Крытые новым цинковым железом крыши фермы Александра Павловского маячили вдалеке среди густой зелени. Добраться туда можно было по дороге, огибавшей подножие Черного кургана, и напрямик — через ржаное поле. То самое поле…
С реки доносились гортанные крики, щелканье кнутов, мычание — стадо, подгоняемое верховыми, переходило Славянку вброд. Коровы, спасаясь от мух и слепней, надолго блаженно застывали в прохладной воде, не торопясь выбираться на противоположный берег.
Там, на реке, было шумно, кипела жизнь, а здесь, на поле, было тихо и жарко. Катя, заслоняясь от солнца рукой, смотрела на крыши фермы Павловского. Она вспомнила: несколько лет назад не кто иной, как он, готовил на телевидении целую серию репортажей о криминальных авторитетах столицы и Питера. Он активно брал у братвы интервью, общался с влиятельными людьми. Снимал их особняки, дорогие лимузины, их сходки, их любовниц, их легальный бизнес, их досуг. Каким-то образом он был допущен туда; в эту жизнь, и имел там немало знакомых. И Богдан Бодун с его прошлым вполне мог быть одним из них. Из всех тех, кто проживал здесь, в Славянолужье, именно Павловский казался самым подходящим кандидатом на роль человека, к которому год назад мог ехать в гости из Тулы (если он вообще ехал именно в Славянолужье) подвыпивший Богдан Бодун.
Так думалось Кате. И эта мысль была первым вожделенным кирпичиком для новой модели происшедших в этих местах событий — модели приземленной и объяснимой, за которую, возможно, и стоило ухватиться, однако…
Объективная реальность снова была безжалостно вывернута наизнанку, словно старый, потрескавшийся от времени плащ-дождевик. И случилось это через какое-то мгновение, когда Катя, более уже не колеблясь, зашагала через поле к ферме.
Да, что-то вдруг случилось. Что-то разом изменилось в ней самой, едва она вошла в рожь. Кровь застучала в висках. И как-то вдруг сразу вспотели ладони и пересохло горло.
И снова высокие золотые колосья подступали со всех сторон, смыкаясь, точно военный строй перед битвой. И небо над головой было блеклым, спекшимся от жара, тяжелым сводом. И солнце нестерпимо пекло голову.
Пространство, словно в одночасье, сузилось, ограничившись узким просветом, когда Катя раздвигала сухие, упругие, отягощенные налитым колосом стебли руками. А расстояние вдруг увеличилось: железные крыши фермы, так хорошо видные с дороги, точно уплыли куда-то назад, растворяясь в мареве полуденного зноя.

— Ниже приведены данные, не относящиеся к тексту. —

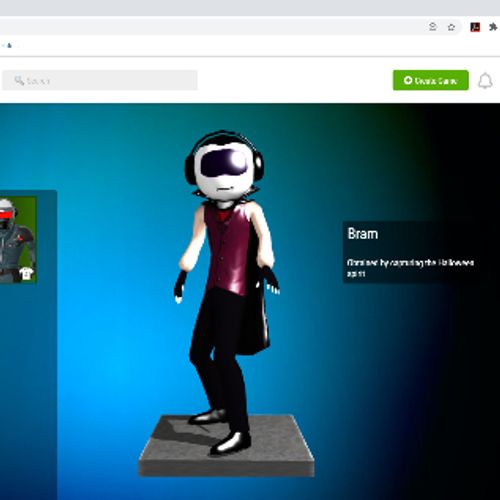Click the dark Bram info panel background

tap(417, 252)
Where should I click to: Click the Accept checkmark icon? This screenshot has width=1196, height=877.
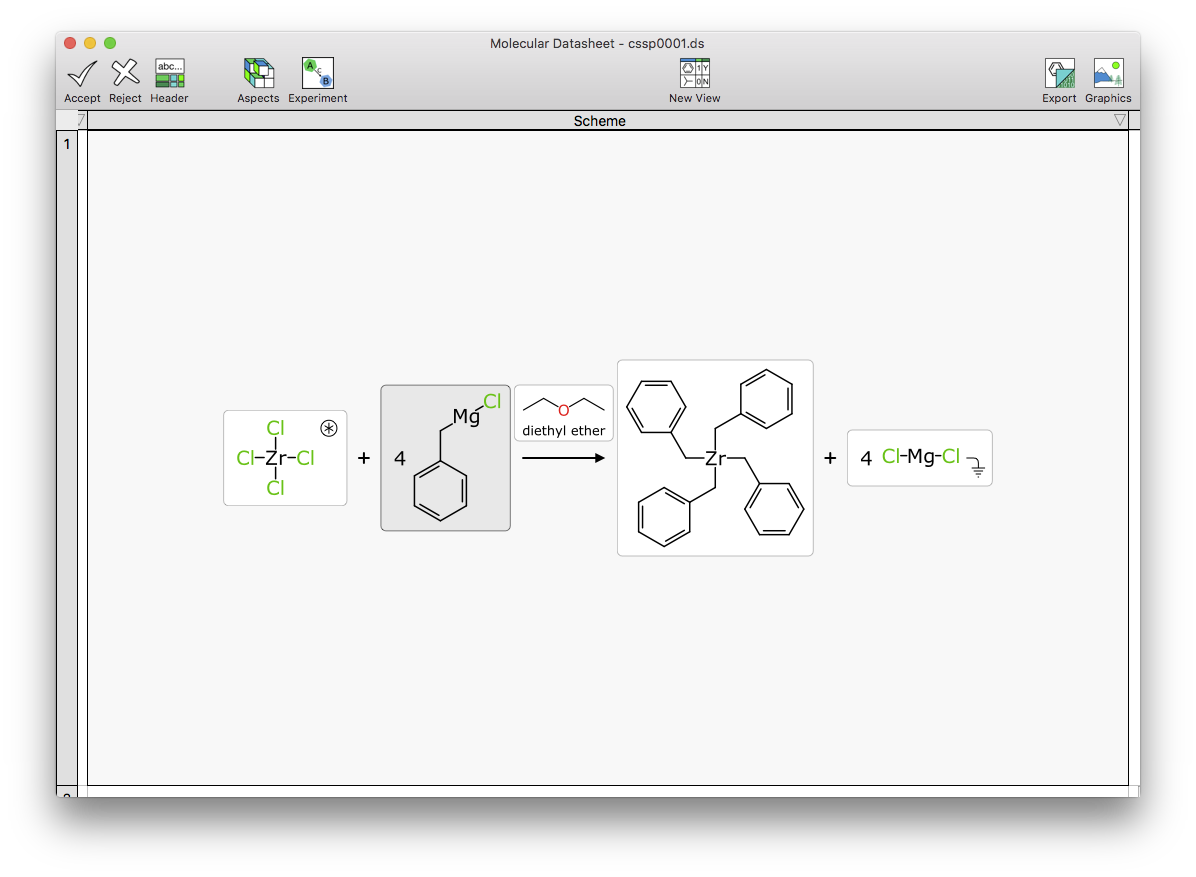(81, 75)
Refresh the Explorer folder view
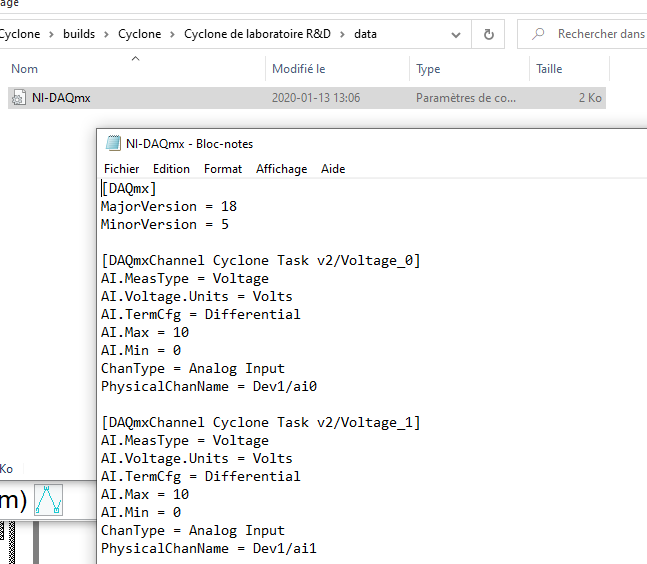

Что-то слабо зашуршало сзади. Катя быстро оглянулась: зверек пробежал, или спугнутая с гнезда птица юркнула в рожь. Птица перепелка…
Надо было идти по дороге, — подумала Катя, облизывая пересохшие губы. — Надо вернуться и идти по дороге. Надо просто повернуть назад, выбраться отсюда и…
Ржаные колосья зашуршали, заколыхались под ветром, закивали: да, да, но это не так просто — выбраться отсюда. Катя смотрела на это ожившее золотистое покрывало. Никогда прежде она не ощущала себя так, как здесь. Она словно растворялась в этом шорохе и зное и одновременно прирастала к месту. Повернуть назад было невозможно!
Черная, бессчетное количество раз перепаханная земля, проросшая зерном, словно источала из всех своих сухих пор странный, вязкий, кружащий голову дурман. А впереди среди примятых колосьев что-то темнело. Катя, точно кто-то подталкивал ее, подалась вперед, в самую гущу ржи, и… едва не наступила на чью-то руку.
Это было как в том самом сне — так же нереально и страшно. Она резко отшатнулась, но не успела: смуглые, перепачканные землей пальцы железной хваткой сомкнулись на ее обнаженной лодыжке.
Катя дико вскрикнула. Рожь зашуршала, и что-то темное, заворочавшись, приобрело очертания человеческой фигуры, хищно, по-звериному, распластавшейся на земле…
Рывок — и Катя упала, не понимая, что происходит, что надо делать и как защитить себя.
— …Тише, тише, — прошептал кто-то над самым ее ухом, голос был какой-то странный. — Тише. Неужели я вас так напугал?
Словно из тумана, выплыло чье-то лицо: темные блестящие глаза, смуглая кожа, траурная полоска усов над верхней губой. Пахнуло потом.